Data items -

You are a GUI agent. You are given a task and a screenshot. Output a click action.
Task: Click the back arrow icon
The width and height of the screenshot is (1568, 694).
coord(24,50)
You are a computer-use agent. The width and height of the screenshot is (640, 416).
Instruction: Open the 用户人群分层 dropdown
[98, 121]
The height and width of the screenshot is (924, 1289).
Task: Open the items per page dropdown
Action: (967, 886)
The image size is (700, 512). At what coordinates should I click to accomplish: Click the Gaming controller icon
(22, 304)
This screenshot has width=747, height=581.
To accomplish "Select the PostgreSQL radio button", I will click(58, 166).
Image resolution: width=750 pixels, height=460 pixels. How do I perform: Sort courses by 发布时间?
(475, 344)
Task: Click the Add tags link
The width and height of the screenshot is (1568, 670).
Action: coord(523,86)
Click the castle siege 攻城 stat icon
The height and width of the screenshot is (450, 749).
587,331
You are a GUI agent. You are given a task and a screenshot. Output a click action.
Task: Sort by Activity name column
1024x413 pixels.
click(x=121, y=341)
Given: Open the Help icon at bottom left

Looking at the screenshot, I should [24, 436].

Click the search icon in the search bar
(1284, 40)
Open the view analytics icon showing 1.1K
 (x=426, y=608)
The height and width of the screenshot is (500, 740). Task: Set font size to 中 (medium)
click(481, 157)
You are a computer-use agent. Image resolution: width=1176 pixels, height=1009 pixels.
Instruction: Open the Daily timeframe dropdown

Work order - Find each line of the data above that holds the word "agent", then copy it.

Exercise answer -
You are a GUI agent. You are given a task and a screenshot. Output a click action.
You are a computer-use agent. The width and height of the screenshot is (640, 416).
You are a GUI agent. You are given a task and a screenshot. Output a click action.
You are a computer-use agent. Image resolution: width=1176 pixels, height=1009 pixels.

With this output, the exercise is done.